What the task requires:
Word for word, reproduce every line of the data.

Data listing:
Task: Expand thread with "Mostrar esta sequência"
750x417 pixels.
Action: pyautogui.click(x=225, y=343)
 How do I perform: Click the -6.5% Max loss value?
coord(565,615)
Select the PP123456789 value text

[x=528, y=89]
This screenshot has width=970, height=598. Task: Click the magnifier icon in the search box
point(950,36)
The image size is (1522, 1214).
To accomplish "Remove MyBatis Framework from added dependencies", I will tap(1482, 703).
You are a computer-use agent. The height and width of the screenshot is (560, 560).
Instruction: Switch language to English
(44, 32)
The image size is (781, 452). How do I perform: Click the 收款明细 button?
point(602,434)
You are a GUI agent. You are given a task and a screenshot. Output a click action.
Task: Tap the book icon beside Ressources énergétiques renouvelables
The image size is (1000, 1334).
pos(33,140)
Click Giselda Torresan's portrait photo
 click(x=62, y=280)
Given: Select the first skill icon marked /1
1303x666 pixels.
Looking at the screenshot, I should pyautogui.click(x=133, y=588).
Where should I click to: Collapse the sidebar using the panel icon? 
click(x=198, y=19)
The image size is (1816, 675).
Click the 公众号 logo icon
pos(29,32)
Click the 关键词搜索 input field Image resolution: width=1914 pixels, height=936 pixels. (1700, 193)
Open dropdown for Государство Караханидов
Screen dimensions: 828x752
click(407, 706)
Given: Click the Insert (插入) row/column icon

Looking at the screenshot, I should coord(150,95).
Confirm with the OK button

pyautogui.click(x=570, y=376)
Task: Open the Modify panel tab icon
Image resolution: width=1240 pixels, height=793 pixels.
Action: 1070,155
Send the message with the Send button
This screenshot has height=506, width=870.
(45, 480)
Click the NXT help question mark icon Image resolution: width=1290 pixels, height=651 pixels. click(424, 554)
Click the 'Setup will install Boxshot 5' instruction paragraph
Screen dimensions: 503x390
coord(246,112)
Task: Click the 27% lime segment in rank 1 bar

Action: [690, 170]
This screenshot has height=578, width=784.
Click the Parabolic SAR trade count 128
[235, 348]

Answer section:
Task: Expand thread with "Mostrar esta sequência"
750x417 pixels.
Action: pyautogui.click(x=225, y=343)
 How do I perform: Click the -6.5% Max loss value?
coord(565,615)
Select the PP123456789 value text

[x=528, y=89]
This screenshot has width=970, height=598. Task: Click the magnifier icon in the search box
point(950,36)
The image size is (1522, 1214).
To accomplish "Remove MyBatis Framework from added dependencies", I will tap(1482, 703).
You are a computer-use agent. The height and width of the screenshot is (560, 560).
Instruction: Switch language to English
(44, 32)
The image size is (781, 452). How do I perform: Click the 收款明细 button?
point(602,434)
You are a GUI agent. You are given a task and a screenshot. Output a click action.
Task: Tap the book icon beside Ressources énergétiques renouvelables
The image size is (1000, 1334).
pos(33,140)
Click Giselda Torresan's portrait photo
 click(x=62, y=280)
Given: Select the first skill icon marked /1
1303x666 pixels.
Looking at the screenshot, I should pyautogui.click(x=133, y=588).
Where should I click to: Collapse the sidebar using the panel icon? 
click(x=198, y=19)
The image size is (1816, 675).
Click the 公众号 logo icon
pos(29,32)
Click the 关键词搜索 input field Image resolution: width=1914 pixels, height=936 pixels. (1700, 193)
Open dropdown for Государство Караханидов
Screen dimensions: 828x752
click(407, 706)
Given: Click the Insert (插入) row/column icon

Looking at the screenshot, I should coord(150,95).
Confirm with the OK button

pyautogui.click(x=570, y=376)
Task: Open the Modify panel tab icon
Image resolution: width=1240 pixels, height=793 pixels.
Action: 1070,155
Send the message with the Send button
This screenshot has height=506, width=870.
(45, 480)
Click the NXT help question mark icon Image resolution: width=1290 pixels, height=651 pixels. click(424, 554)
Click the 'Setup will install Boxshot 5' instruction paragraph
Screen dimensions: 503x390
coord(246,112)
Task: Click the 27% lime segment in rank 1 bar

Action: [690, 170]
This screenshot has height=578, width=784.
Click the Parabolic SAR trade count 128
[235, 348]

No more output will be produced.